In mainstream food criticism, if you to eat with a restaurant critic, you’ll get a lecture ahead of time on what not to say and what you’re responsible for ordering.
Critics want to sample the menu without being obvious. The main thing you can’t say? That you’re eating with a restaurant critic. The whole premise of a review falls apart if the restaurant knows a critic is on the premises. The critic will be favored (duh), which means the meals s/he writes about are not the meals served to just anybody. That’s why critics wear big hat and sunglasses in photos, when photos exist at all. They pay cash or use credit cards in somebody else’s name.
This just in from the citizen journalist who now functions as the PI’s restaurant critic. Click restaurants/dining under A&E, and you’ll get him.
Two of my co-workers have basically moved into Volunteer Park Cafe (link added). They work out of the cafe many days out of the week. This adorable little cafe located in an otherwise residential portion of the Capitol Hill neighborhood in Seattle is quite homey, so it’s no surprise they’re making it their workday “home”. In addition, as I joined them and another friend for lunch, after we ordered, one of the “regulars” informed the owner that I’d be writing about my meal.
In addition to all the food we ordered and paid for, a plate of free cookies and cake magically appeared towards the end of our meal. I make it a rule not to let restaurant owners know why I’m there and I pay for my food. I chastised the informer appropriately, but I did eat those cookies.
My general philosophy is that I try to be as fair as possible. I don’t ask for special treatment, and I don’t expect any. That said, I do photograph my food and restaurant folk are not dopes.
His friends didn’t get the shalt-not rap when it mattered, ahead of time, and he photographs his food. Yes indeed. Restaurant folks are not dopes.

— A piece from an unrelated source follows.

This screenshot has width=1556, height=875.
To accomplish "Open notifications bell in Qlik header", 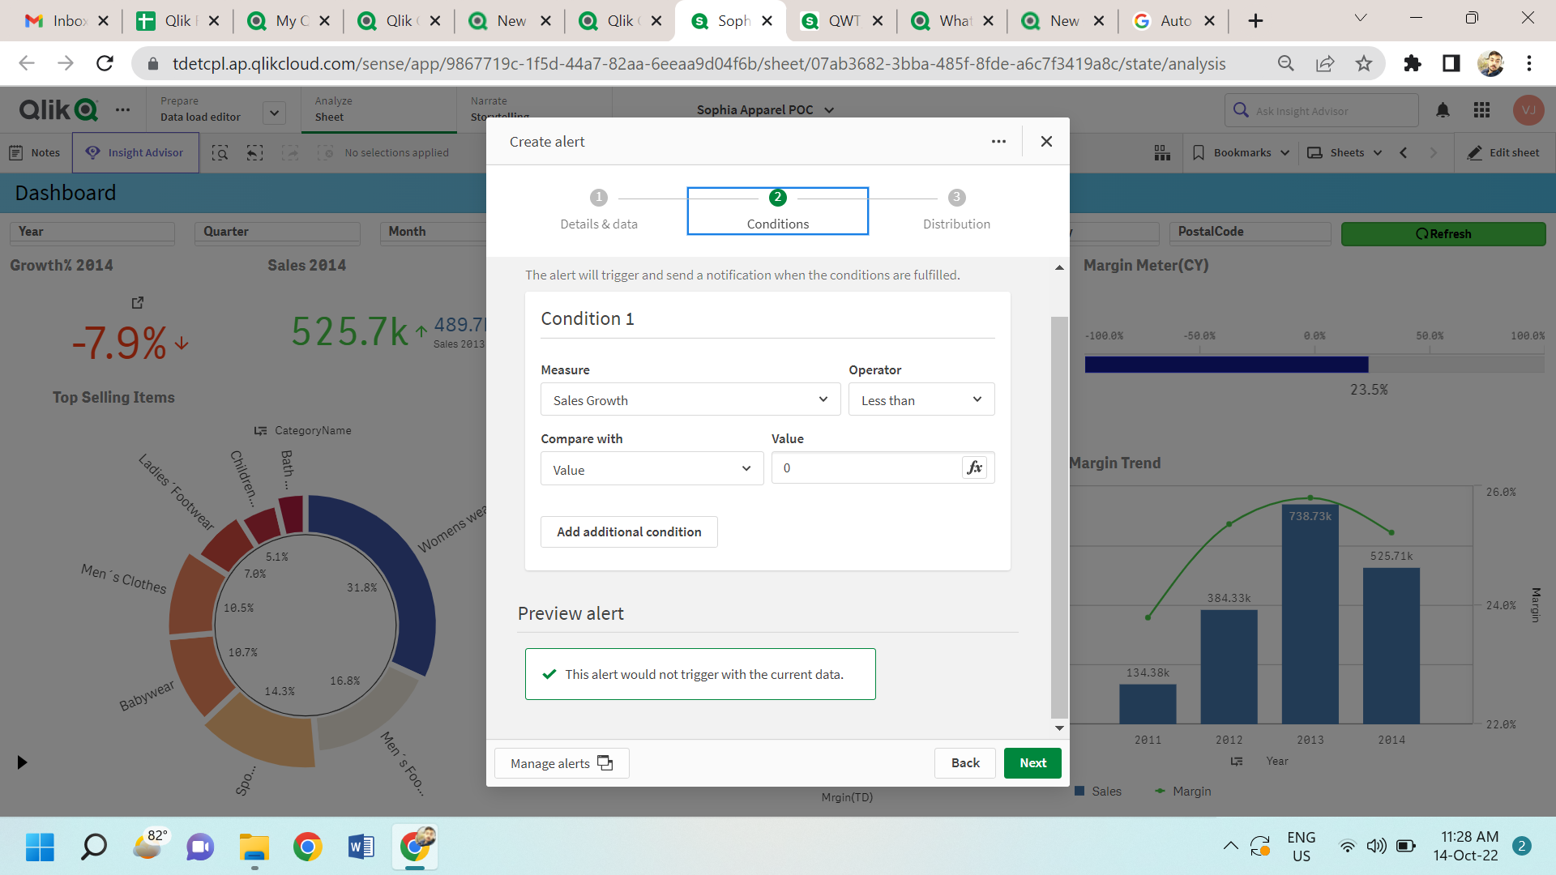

Real restaurant critics have their own eccentricities. When he was at the PI, Tom Sietsema, now at the Washington Post, used to follow a few small, well-considered bites of any item by dousing the remainder with salt and pepper. It’s how he ate out almost every night and kept his lovely figure. I believe restaurants in Seattle were on the look-out when waiters cleared plates for those encrusted with condiments. If it was the salad, they could come back big with the entrees and desserts.